Contractor Jan Marten Scheel uses the AI-based SAM Dimen­sion System for weed control in an onion field.

Chamomile in an onion field: This weed is detected by the drone and added to the appli­ca­tion map for selec­tive treat­ment.

And what does the future hold for AI in agri­cul­ture?

It is not yet clear how and where AI will ulti­mately take root. Will it make work on farms easier and better or rather more compli­cated? Lea Fliess, managing director at Forum Land­wirtschaft (FML), an asso­ci­a­tion of over 60 members from the agri­cul­tural sector, has a clearly posi­tive posi­tion on this: “Whether AI is a curse or a blessing for the agri­cul­tural sector depends on how we use it.
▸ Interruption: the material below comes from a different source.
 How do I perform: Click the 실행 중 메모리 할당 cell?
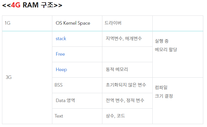point(178,54)
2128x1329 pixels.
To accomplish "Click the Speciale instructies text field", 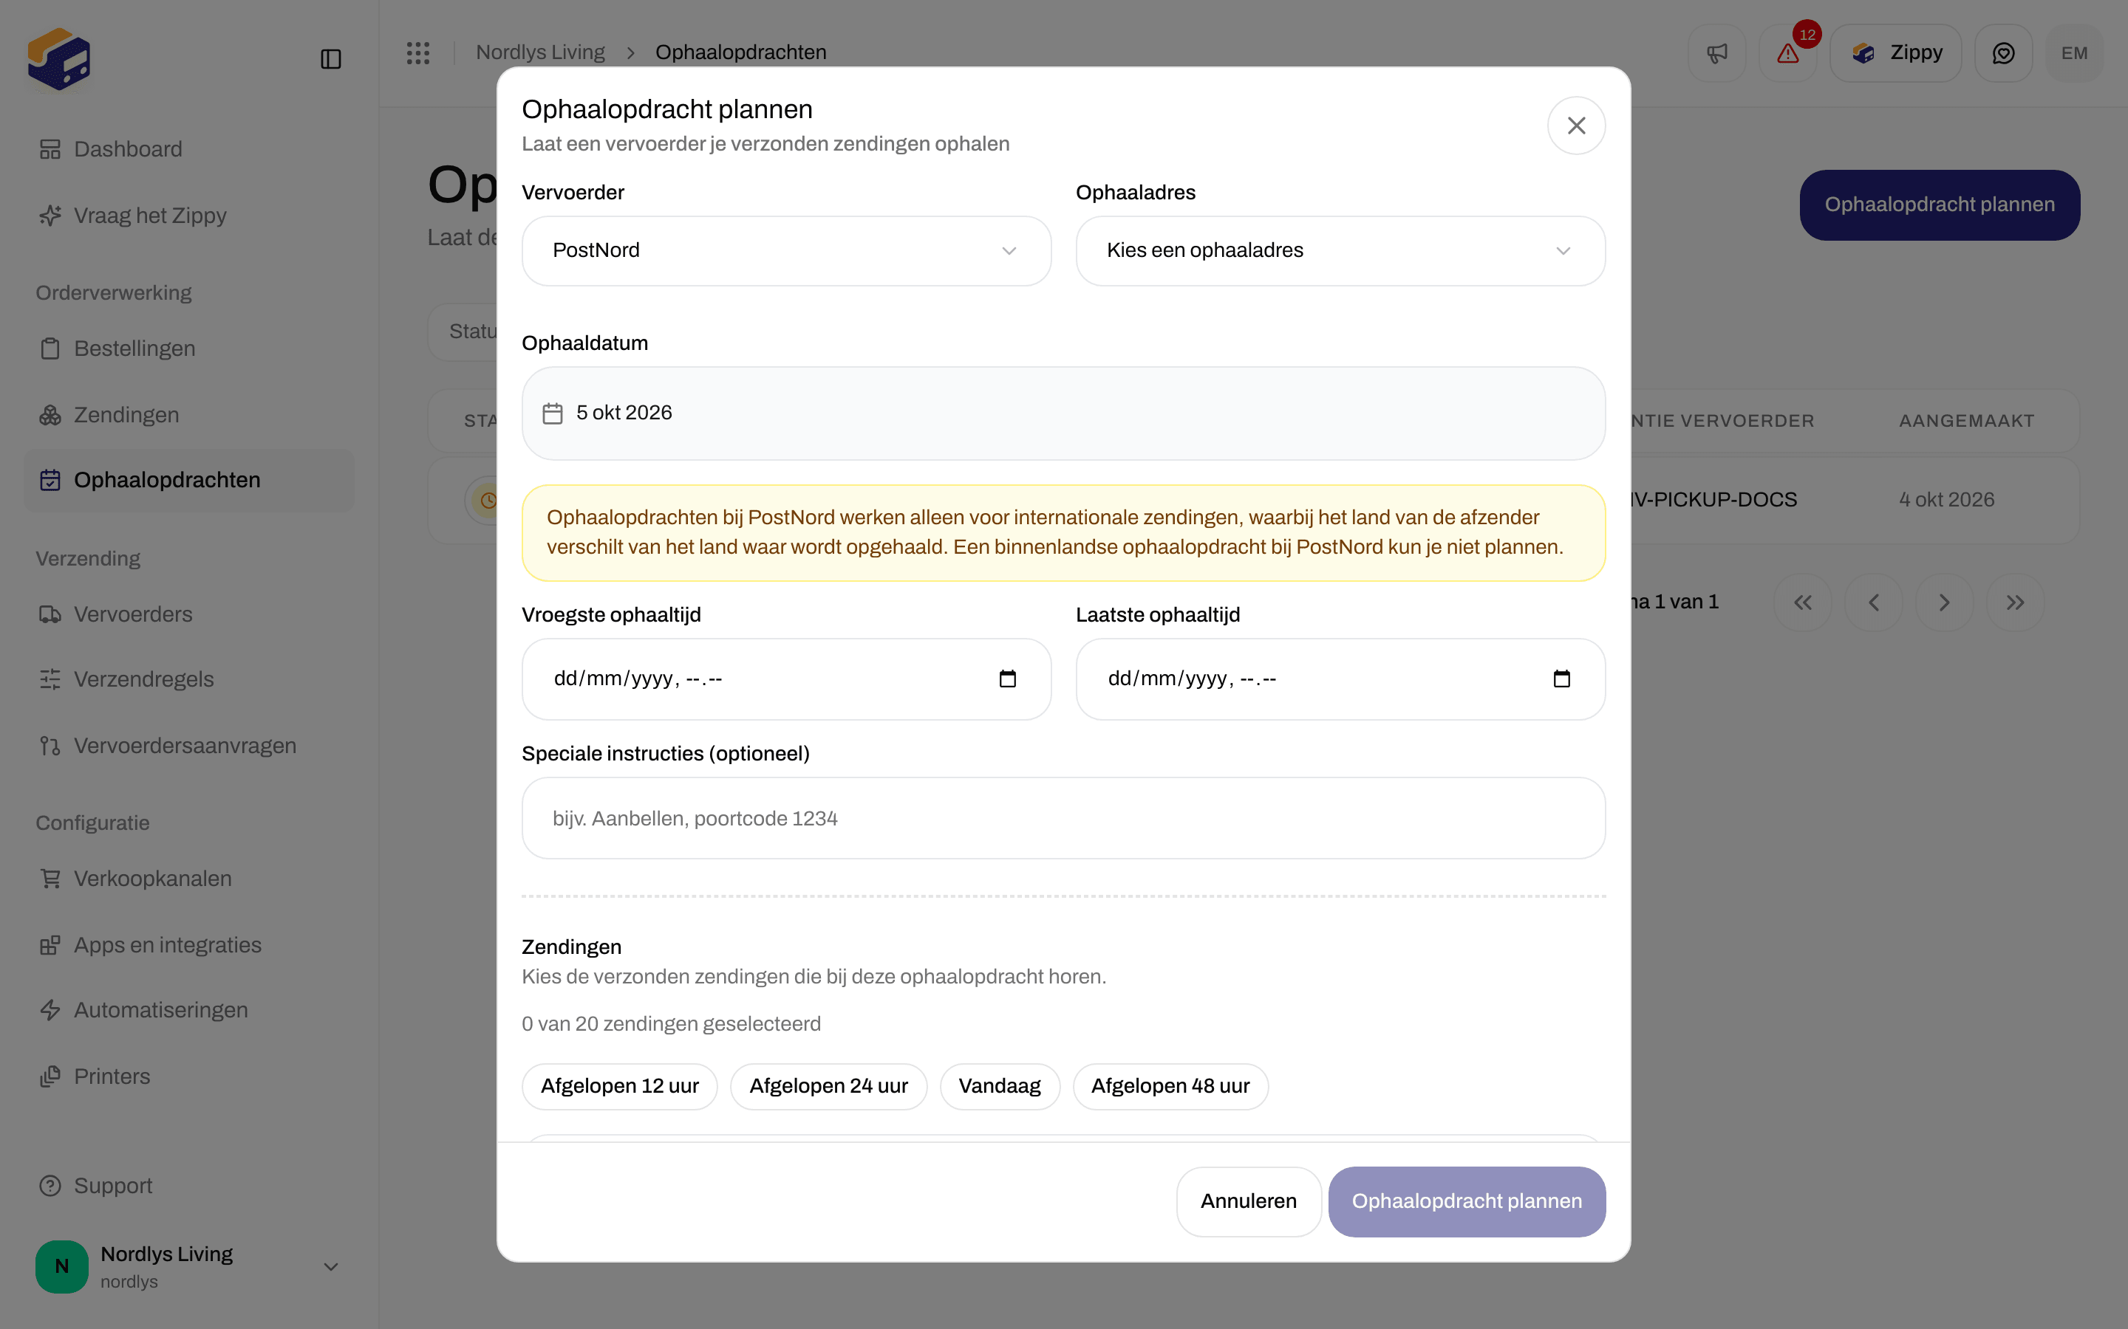I will pyautogui.click(x=1063, y=818).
If it is devel­oped together with farmers — and in dialogue with society — its full poten­tial can be realised,” he says. “Trust can only grow if people under­stand how AI oper­ates in the field and the contri­bu­tions it makes to the envi­ron­ment, animal welfare, and nutri­tion. When used correctly, it saves time, reduces oper­ating resources, and opens up new oppor­tu­ni­ties for sustain­ability. Achieving this will require active plan­ning: Rooted in prac­tice, respon­si­bility and polit­ical backing.”